The Arabidopsis SYN1 cohesin protein is required for sister chromatid arm cohesion and homologous chromosome pairing.

The faithful transmission of chromosomes during mitosis and meiosis requires the establishment and subsequent release of cohesion between replicated chromosomes. Sister chromatid cohesion is mediated, in large part, by the cohesin complex, which consists of four highly conserved proteins: SMC1, SMC3, SCC1/REC8 and SCC3. Mitotic cohesin complexes contain SSC1, whereas meiotic cohesin complexes contain the related REC8 protein. As part of studies to identify and characterize proteins required for meiosis in plants, we previously identified a putative Arabidopsis REC8 homolog, referred to as syn1. Preliminary cytological studies indicated that syn1 plants exhibit defects in meiotic chromosome cohesion and condensation that result in fragmentation of the chromosomes and the formation of polyads.
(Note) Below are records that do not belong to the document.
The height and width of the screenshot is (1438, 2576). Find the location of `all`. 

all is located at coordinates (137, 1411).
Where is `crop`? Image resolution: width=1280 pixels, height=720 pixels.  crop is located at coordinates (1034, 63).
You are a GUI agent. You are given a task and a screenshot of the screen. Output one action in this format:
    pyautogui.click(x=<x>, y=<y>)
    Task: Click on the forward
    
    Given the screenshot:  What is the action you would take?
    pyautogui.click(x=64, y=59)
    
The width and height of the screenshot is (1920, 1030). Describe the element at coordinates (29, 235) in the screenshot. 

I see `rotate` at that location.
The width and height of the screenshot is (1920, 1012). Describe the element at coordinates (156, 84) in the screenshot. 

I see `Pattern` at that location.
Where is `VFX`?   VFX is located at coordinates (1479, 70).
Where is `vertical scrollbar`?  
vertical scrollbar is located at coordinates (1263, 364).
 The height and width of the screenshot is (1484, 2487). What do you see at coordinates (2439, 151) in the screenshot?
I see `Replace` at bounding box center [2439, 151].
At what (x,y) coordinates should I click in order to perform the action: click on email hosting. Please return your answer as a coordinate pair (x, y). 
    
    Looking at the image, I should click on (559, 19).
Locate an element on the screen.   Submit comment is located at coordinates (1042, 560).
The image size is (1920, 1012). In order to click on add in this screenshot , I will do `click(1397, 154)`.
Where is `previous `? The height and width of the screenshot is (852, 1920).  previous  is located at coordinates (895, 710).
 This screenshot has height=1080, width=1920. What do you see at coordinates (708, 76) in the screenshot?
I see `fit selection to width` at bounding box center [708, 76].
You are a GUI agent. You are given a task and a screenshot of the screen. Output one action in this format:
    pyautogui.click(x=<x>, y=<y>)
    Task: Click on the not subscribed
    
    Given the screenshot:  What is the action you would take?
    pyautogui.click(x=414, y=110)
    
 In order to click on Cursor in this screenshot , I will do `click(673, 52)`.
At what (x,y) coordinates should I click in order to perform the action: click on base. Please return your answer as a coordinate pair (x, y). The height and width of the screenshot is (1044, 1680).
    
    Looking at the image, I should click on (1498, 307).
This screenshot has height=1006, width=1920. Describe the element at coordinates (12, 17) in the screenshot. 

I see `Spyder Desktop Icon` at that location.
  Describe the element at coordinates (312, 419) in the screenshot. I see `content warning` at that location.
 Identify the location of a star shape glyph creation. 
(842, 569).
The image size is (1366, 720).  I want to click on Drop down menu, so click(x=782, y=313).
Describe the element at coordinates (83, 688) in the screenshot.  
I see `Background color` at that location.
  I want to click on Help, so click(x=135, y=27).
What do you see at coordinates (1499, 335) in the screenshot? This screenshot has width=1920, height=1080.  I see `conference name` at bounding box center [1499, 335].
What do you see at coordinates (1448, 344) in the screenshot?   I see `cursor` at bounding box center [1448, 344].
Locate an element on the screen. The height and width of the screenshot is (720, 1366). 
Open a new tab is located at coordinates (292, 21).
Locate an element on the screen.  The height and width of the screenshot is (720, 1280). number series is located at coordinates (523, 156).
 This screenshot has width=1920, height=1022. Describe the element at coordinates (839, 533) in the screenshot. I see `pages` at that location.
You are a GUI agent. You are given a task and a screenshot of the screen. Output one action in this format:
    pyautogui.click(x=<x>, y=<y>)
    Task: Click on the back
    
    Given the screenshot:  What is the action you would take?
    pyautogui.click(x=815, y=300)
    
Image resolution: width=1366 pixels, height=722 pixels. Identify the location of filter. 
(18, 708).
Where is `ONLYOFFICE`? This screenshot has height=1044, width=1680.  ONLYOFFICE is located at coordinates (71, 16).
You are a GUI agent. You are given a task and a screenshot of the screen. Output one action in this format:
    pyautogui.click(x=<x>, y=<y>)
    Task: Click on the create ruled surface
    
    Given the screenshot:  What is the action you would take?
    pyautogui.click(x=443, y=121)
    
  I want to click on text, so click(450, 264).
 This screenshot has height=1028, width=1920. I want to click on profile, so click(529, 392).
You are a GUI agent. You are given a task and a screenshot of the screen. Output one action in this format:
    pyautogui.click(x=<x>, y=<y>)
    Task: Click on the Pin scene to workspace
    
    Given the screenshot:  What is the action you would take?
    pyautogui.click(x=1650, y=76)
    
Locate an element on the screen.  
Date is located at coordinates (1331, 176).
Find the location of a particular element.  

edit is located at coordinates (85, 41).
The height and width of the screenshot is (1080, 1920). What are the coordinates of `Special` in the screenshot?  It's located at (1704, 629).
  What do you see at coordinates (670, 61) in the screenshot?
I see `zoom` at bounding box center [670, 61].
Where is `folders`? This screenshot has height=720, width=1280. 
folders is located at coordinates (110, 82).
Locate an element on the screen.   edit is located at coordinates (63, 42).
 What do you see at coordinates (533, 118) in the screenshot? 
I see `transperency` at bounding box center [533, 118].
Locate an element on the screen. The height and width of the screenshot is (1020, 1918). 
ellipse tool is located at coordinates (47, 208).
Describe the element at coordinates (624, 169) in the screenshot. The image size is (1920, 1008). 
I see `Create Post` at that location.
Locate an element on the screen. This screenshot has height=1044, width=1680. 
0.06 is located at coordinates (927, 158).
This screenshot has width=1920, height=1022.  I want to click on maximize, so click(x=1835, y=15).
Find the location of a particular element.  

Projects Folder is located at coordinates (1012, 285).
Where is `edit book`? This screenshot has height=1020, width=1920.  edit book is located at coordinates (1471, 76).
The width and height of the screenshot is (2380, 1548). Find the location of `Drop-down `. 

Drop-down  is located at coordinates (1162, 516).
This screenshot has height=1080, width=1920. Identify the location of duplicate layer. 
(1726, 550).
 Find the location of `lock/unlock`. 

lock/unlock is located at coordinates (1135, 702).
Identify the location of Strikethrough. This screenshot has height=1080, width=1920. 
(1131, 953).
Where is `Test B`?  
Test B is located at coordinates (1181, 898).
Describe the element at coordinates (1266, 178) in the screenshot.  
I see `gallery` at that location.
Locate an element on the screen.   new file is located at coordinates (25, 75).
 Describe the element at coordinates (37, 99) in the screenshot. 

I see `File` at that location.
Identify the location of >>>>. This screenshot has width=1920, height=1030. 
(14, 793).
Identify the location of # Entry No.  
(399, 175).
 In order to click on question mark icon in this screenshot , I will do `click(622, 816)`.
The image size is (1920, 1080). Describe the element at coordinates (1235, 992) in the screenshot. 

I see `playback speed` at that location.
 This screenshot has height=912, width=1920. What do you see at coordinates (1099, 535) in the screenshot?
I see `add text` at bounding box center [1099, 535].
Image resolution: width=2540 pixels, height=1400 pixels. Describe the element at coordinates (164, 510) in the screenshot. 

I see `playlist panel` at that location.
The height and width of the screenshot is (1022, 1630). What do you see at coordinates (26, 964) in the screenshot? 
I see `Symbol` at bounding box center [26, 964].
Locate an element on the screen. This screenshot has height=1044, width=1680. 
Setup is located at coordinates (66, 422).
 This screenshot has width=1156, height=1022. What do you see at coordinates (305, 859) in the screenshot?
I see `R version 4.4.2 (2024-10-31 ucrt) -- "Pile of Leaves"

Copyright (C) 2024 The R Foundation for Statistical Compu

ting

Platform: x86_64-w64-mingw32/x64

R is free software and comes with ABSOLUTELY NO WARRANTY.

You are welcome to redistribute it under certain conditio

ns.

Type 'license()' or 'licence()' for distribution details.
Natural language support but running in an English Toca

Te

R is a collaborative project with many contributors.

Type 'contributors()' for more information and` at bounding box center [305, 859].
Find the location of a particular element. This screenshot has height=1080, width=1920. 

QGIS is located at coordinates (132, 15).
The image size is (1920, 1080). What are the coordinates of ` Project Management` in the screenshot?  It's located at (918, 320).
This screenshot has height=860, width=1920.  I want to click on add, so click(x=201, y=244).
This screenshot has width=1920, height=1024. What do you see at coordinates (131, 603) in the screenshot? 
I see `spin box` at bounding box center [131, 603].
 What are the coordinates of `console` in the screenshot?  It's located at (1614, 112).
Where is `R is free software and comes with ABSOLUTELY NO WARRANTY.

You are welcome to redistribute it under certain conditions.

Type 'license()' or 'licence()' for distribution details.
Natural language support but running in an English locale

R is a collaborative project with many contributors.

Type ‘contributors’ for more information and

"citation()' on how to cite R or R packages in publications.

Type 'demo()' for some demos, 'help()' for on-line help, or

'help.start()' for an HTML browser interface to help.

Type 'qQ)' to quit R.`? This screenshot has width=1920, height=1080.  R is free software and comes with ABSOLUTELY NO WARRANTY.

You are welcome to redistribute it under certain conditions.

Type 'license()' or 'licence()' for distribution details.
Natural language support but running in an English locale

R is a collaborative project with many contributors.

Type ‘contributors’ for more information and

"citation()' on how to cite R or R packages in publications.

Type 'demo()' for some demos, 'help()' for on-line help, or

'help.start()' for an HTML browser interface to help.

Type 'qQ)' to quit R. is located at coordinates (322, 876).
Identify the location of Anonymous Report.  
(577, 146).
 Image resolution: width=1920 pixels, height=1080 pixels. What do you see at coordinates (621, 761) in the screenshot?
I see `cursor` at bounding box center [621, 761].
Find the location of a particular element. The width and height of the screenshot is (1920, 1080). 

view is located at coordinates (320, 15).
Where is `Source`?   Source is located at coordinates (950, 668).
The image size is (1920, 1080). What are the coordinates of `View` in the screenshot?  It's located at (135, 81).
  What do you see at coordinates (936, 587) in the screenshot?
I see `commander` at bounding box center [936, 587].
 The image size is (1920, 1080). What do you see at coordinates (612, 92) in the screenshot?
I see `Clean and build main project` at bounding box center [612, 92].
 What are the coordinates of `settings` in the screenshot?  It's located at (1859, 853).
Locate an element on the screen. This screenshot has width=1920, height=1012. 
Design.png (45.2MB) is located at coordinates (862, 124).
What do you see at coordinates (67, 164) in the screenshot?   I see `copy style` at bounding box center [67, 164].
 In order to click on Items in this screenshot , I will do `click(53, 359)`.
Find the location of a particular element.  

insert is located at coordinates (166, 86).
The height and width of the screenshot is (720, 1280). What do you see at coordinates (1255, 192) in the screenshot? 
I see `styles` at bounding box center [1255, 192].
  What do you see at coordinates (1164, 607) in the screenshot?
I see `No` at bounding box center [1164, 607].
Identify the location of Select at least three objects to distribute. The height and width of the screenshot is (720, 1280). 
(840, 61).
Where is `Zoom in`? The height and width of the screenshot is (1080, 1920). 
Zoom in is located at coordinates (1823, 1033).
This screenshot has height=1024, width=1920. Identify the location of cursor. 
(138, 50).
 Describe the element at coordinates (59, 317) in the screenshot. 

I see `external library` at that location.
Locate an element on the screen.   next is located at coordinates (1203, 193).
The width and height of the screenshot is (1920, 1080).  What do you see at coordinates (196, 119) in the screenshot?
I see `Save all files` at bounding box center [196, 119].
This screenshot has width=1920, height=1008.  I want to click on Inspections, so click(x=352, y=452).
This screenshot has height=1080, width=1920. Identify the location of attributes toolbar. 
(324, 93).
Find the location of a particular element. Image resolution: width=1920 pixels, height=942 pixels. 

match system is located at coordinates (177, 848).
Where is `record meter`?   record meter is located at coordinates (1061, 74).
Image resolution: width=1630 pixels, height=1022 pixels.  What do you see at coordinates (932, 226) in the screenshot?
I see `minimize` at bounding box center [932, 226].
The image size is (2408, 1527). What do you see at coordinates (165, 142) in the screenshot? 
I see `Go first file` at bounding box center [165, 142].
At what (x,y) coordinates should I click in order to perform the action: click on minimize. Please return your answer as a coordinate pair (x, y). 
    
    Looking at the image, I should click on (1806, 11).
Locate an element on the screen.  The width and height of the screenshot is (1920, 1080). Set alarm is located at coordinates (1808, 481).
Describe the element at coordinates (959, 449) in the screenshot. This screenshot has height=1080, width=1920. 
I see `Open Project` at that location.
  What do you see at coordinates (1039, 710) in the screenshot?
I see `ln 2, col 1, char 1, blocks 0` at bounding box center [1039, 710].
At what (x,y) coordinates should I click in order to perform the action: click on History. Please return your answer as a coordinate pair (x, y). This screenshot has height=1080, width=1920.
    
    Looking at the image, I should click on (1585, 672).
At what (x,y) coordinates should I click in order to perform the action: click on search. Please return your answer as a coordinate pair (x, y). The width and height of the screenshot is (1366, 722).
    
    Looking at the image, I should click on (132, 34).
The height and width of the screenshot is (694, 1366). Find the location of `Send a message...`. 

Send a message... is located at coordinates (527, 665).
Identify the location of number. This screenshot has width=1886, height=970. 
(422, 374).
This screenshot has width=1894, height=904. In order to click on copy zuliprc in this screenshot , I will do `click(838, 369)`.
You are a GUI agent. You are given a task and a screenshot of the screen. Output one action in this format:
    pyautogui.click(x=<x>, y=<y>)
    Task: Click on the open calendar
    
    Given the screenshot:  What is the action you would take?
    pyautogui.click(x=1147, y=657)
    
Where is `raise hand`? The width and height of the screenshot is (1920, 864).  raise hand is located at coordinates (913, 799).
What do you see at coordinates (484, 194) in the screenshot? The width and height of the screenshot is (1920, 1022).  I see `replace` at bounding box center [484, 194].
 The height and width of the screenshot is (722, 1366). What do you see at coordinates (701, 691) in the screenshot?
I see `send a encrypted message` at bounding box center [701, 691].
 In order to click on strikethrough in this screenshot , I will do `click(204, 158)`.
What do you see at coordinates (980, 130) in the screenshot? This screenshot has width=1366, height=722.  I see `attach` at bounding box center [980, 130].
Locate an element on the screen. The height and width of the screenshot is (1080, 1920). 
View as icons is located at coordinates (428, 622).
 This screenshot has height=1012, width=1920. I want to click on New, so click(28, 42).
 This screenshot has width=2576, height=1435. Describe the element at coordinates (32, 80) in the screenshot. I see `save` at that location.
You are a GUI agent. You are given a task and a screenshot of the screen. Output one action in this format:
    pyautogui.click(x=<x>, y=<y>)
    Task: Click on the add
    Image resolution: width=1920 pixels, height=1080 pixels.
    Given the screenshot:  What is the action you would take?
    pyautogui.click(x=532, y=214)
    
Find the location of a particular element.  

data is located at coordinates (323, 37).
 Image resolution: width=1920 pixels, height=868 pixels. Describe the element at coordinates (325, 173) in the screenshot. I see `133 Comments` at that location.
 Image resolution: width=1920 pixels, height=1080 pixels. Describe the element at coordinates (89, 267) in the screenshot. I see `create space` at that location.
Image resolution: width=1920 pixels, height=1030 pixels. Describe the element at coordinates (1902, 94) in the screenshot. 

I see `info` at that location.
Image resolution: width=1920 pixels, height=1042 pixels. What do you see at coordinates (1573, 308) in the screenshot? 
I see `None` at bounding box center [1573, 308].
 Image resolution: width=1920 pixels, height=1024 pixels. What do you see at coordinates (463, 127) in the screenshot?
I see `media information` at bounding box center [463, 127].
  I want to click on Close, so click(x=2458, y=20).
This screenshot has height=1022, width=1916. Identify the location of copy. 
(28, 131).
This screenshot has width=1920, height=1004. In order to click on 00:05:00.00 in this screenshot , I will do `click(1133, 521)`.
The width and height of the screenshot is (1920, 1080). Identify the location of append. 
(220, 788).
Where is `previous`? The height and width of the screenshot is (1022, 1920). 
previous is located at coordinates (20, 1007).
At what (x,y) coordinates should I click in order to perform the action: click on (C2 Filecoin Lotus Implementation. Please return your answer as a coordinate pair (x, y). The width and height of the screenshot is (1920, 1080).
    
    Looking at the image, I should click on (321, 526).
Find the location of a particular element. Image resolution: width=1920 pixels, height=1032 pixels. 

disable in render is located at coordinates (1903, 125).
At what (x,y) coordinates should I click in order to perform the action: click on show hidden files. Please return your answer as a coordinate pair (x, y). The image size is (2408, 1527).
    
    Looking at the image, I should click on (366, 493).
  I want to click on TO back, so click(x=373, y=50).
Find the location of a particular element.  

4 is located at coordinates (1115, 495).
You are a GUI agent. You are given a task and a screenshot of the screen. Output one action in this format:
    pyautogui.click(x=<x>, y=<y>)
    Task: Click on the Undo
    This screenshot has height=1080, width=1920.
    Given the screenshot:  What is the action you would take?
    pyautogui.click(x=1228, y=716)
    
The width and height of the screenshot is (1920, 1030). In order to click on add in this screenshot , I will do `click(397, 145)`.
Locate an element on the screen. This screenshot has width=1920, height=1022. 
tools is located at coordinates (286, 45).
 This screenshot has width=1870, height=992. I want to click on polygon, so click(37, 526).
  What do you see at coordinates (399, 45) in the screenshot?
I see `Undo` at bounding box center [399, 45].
In the experiments presented here we show that SYN1 encodes a protein that localizes to arms of meiotic chromosomes from approximately meiotic interphase to anaphase I. The protein is not detected at the centromeres or after metaphase I. Furthermore, fluorescence in situ hybridization experiments on microsporocytes from syn1 plants demonstrate that the mutation eliminates arm cohesion as early as interphase, whereas centromere cohesion is maintained until approximately anaphase I. These results indicate that although the main role of SYN1 is in chromosome arm cohesion, it is also important for maintaining cohesion at the centromeres during late stages of meiosis I.[1]